#### Prompt A
Reproduce a passage of the forum thread below word for word, beginning at the words "## fogtender" and stopping after the words "you do there!".

#### Passage provided

☆ ☆ ☆

# Our Girl Tina (AFFitness)



## lilnixon

Tina has arrived in Kyrgyzstan on her 4th deployment, she will be there for at least 4 months. I know that she would love to recieve cards or letters from her FF Family. She really enjoyed recieving all the cards, letters, and packages from all who contacted her during her last deployments. They sure made a tough time easier.  If you are interested in getting her address please PM me. 


 Thanks


----------



## bczoom

My very best goes out to Tina and a continued thank you for her service.

Is there anything in particular she would like?  What kinds of things do they most need?


----------



## AFFitness13

Thank you for your support. . . It is really appreciated.


----------



## BigAl RIP

From a old fart, I just wanted to say how much I appreciate  and admire you . Words cannot ever express the graditude we own you .
 Thank you Soldier ,
 The Allen Hutson Family


----------



## AFFitness13

Thank you Big Al for you kind words.  and like you said, words cannot express the thanks for the support that you all give me.


----------



## fogtender

Would like to throw my two cents in and say pretty much what Al said...  I think that is plagiarism, but hopefully Al will forgive me (I think he is a much older fart than me anyway).

My heart goes out to all of you that are away from home, especially during the Holiday Season.  May your time go swiftly and you be back home before you have the time to realize you were gone!

Thanks for your service!  

Hope you get to post on here often and can put some photos up!  Would love to see what you do there!


----------



## AFFitness13

I would like to thank BensPawPaw and Doc for the wonderful care packages that I received today.  Thank you so much for the wonderful gifts, the Glade spray is wonderful and smells WONDERFUL, thank you.  and I LOVE the pink Christmas tree.  As soon as I got it out of the box, I plugged it in.  Thank you all for the thoughts, and gifts that you have sent, or planning on sending.  I really appreciate it.  It means alot especially since it is over the holiday season.
Thank you!!


----------



## Galvatron

Hi Tina i have not forgotten you....we have a package part filled just got side tracked with some things(wont bore you with the details)thanks for posting a reminder.

I promise you will get ours in time for Christmas.


Stay safe


----------



## Doc

Glad you got the care package okay Tina.    I sent it out the Saturday before Thanksgiving so with the holiday and all involved it made pretty good time getting to you.  You are more than welcome for the package.  I hope you can have some fun with the toy snake.  My wife just rolled her eyes when I put that in there.    It was not meant to scare you.  Glad you like the Christmas Tree.  My wife picked that out, and got one for herself while she was at it.  LOL.
Thank YOU Tina for all you do.  All the best to you and yours this holiday season.  
Cheers!

☆ ☆ ☆

#### Data lines
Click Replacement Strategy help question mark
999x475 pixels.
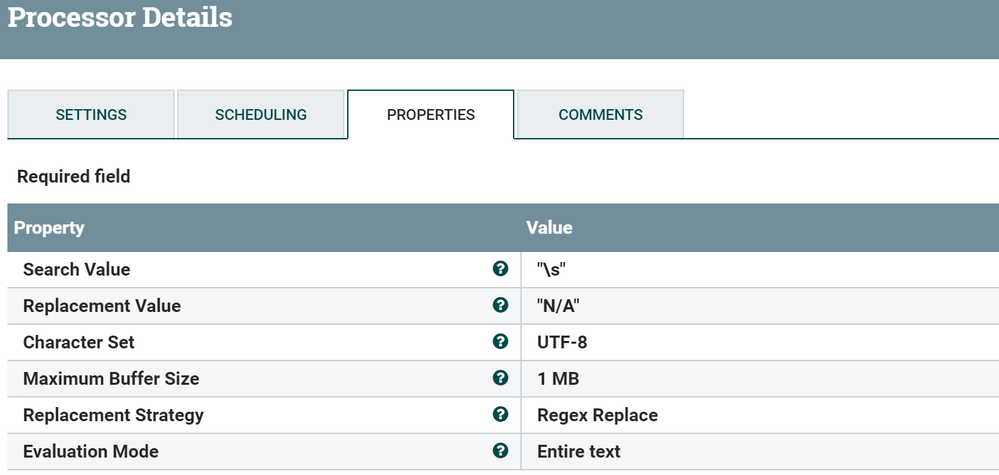click(500, 414)
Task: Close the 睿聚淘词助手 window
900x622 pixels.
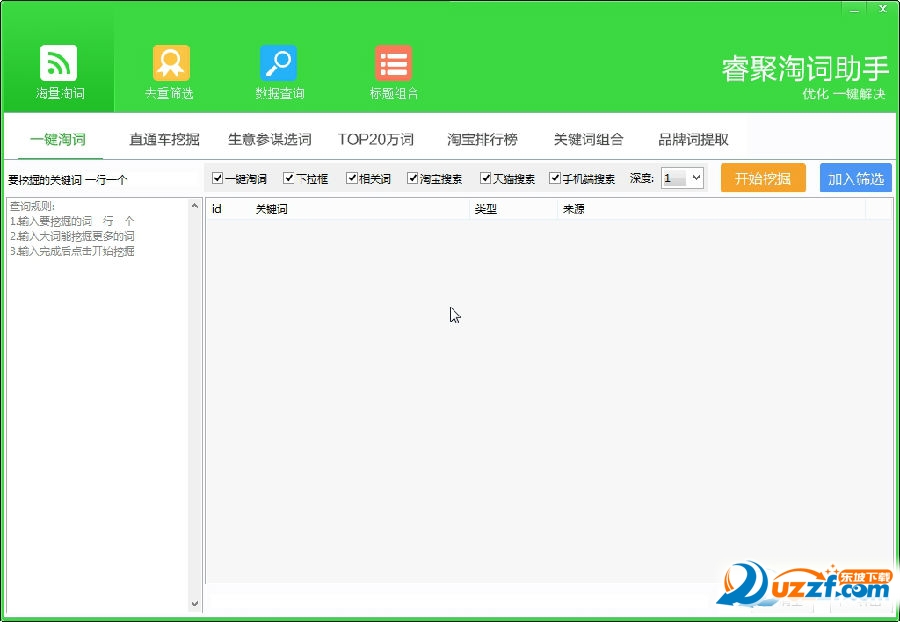Action: tap(881, 9)
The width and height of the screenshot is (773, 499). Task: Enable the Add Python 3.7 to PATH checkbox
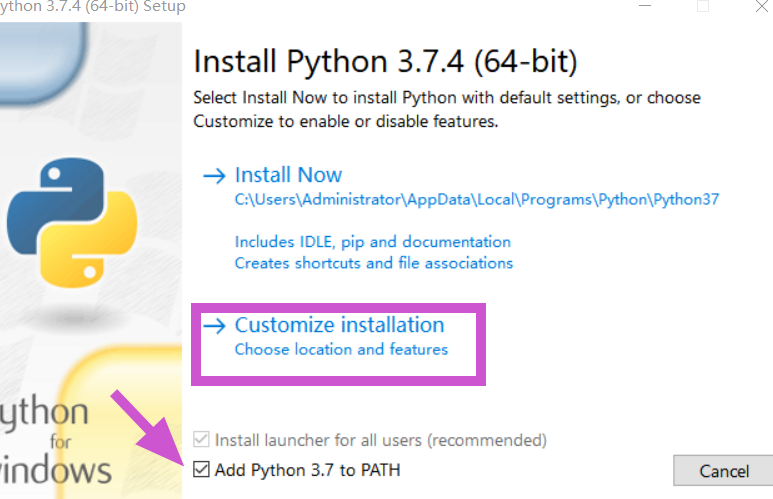[201, 469]
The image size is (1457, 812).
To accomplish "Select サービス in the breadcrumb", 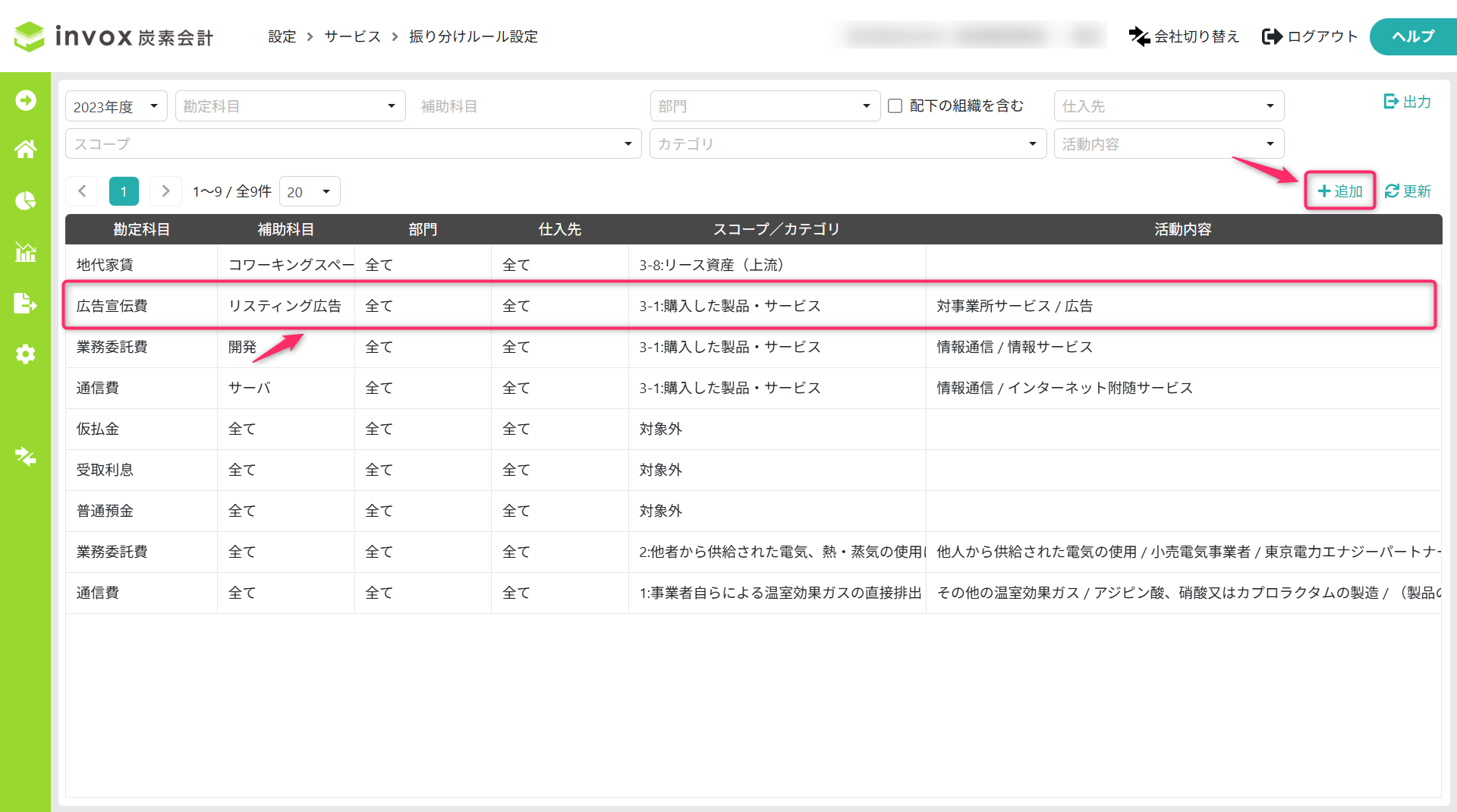I will [x=352, y=36].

☆ ☆ ☆

#### Prompt B
How many lines of the records contain the string "Task", with case counting? Reply with the number alone.

#### Expected output A
## fogtender

Would like to throw my two cents in and say pretty much what Al said...  I think that is plagiarism, but hopefully Al will forgive me (I think he is a much older fart than me anyway).

My heart goes out to all of you that are away from home, especially during the Holiday Season.  May your time go swiftly and you be back home before you have the time to realize you were gone!

Thanks for your service!  

Hope you get to post on here often and can put some photos up!  Would love to see what you do there!

#### Expected output B
2